Give the stretch from the start of the data through the line that contains "(x=479, y=371)" as a JSON list of strings, one string per line, with blank lines left out.
[start]
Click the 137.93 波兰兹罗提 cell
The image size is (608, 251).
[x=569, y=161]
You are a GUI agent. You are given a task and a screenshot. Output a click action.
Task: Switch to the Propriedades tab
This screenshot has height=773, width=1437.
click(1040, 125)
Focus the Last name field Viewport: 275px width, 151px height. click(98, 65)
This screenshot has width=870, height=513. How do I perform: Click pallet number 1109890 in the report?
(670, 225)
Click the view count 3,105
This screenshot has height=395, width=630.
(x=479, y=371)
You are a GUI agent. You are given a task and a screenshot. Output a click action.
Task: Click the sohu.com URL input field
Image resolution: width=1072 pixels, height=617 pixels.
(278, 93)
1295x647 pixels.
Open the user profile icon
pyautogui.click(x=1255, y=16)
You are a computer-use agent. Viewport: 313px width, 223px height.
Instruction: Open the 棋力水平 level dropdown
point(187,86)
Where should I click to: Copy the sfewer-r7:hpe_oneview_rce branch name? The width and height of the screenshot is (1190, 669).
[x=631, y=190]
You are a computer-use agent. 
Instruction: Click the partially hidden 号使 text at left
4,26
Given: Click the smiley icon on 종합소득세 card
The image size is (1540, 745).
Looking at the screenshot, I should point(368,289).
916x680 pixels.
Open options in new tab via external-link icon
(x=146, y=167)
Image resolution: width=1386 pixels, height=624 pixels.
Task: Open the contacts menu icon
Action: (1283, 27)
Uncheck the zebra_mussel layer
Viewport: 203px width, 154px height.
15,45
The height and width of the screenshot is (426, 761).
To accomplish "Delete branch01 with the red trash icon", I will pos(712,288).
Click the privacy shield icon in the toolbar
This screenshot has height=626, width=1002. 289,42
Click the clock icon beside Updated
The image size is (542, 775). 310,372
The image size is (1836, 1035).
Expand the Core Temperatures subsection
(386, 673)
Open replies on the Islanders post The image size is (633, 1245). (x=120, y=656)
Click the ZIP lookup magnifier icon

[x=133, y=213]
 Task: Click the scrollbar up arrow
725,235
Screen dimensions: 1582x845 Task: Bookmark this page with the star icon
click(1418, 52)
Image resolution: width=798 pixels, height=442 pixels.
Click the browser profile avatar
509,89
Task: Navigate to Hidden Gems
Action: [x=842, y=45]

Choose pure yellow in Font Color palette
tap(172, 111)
[end]
• _Reply to the task_
[
  "Click the 137.93 波兰兹罗提 cell",
  "The image size is (608, 251).",
  "[x=569, y=161]",
  "You are a GUI agent. You are given a task and a screenshot. Output a click action.",
  "Task: Switch to the Propriedades tab",
  "This screenshot has height=773, width=1437.",
  "click(1040, 125)",
  "Focus the Last name field Viewport: 275px width, 151px height. click(98, 65)",
  "This screenshot has width=870, height=513. How do I perform: Click pallet number 1109890 in the report?",
  "(670, 225)",
  "Click the view count 3,105",
  "This screenshot has height=395, width=630.",
  "(x=479, y=371)"
]